From acquisition to production: structuring Bitcoin exposure

Bitcoin mining rigs with Pantheon branding

Acquisition fixes exposure at a single price point

Most Bitcoin exposure in private portfolios comes from market purchases. Capital is deployed at the prevailing spot price and becomes fully tied to market movements from that moment. This approach is simple, liquid, and widely used across institutional channels.

This structure fixes the cost basis at a single point in time. Entry price defines performance, and outcomes depend on market direction rather than how the position is built.

Bitcoin is created through a continuous process

Bitcoin enters circulation through a defined process. The network validates transactions and distributes new Bitcoin on a fixed schedule. This process runs continuously and does not depend on market activity.

Every Bitcoin is either acquired through market purchase or generated through production. These two entry paths follow different economic logic.

As institutional access expands through ETFs and treasury allocations, most capital enters through standardised, price-based channels.

Figure 1: Bitcoin supply expands through a continuous issuance model

Production builds exposure through cost

Production introduces a different way to build a Bitcoin position.

Owning Bitcoin reflects the market price at the time of entry. Producing Bitcoin converts inputs into continuous output. Cost basis is determined by operations rather than timing.

This separates cost-based exposure from price-based exposure. The position is built incrementally rather than defined by a single transaction.

Figure 2: Bitcoin price and average mining cost over time

Bitcoin price and mining cost move together over time, with price staying above production cost in most periods. The spread reflects the margin in production.

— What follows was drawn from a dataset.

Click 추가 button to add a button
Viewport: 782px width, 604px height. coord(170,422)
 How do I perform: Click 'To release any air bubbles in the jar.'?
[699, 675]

The lower panel shows the cost-to-price ratio remaining below 1 across cycles. This confirms a consistent cost advantage.

This supports the view that production builds exposure through controlled cost rather than a single entry point.

Controlled variables define production cost

The cost of producing Bitcoin depends on energy pricing, hardware efficiency, and network difficulty. These variables define how efficiently Bitcoin can be generated over time.

Stable operations maintain high uptime and consistent performance. Output reflects system discipline rather than market conditions. Cost is managed through execution and operational control.

This creates a framework where performance can be analysed using measurable inputs.

Time reduces the effective cost basis.

A market purchase fixes exposure at a single price. Production spreads acquisition across time.

Continuous output lowers the effective cost basis as Bitcoin is accumulated over multiple periods. The position reflects an average of production costs rather than a single market entry.

This introduces time as a structural advantage in how exposure is built.

Capital follows a different behaviour profile

Market exposure reacts directly to price movements. Production follows a defined operational process.

Capital deployed into production continues to generate output across market conditions. The position grows through system performance rather than short-term market signals.

This creates a different experience of market cycles, where accumulation continues during periods of price compression.

Production aligns with infrastructure-based allocation models

Production introduces a structured allocation model. Capital is deployed into an operational system with defined inputs and measurable outputs.

This aligns with how investors assess infrastructure and real assets. Performance is evaluated through cost structure, operational metrics, and output consistency.

Bitcoin production fits within existing allocation frameworks used for long-term capital deployment.

Structuring exposure for long-term outcomes

Bitcoin exposure can be acquired or produced. Each approach follows a different structure and leads to different outcomes.

Production builds exposure through cost and time. Acquisition builds exposure through price and timing.

Understanding how cost basis is formed allows capital to be positioned with greater precision across a long investment horizon.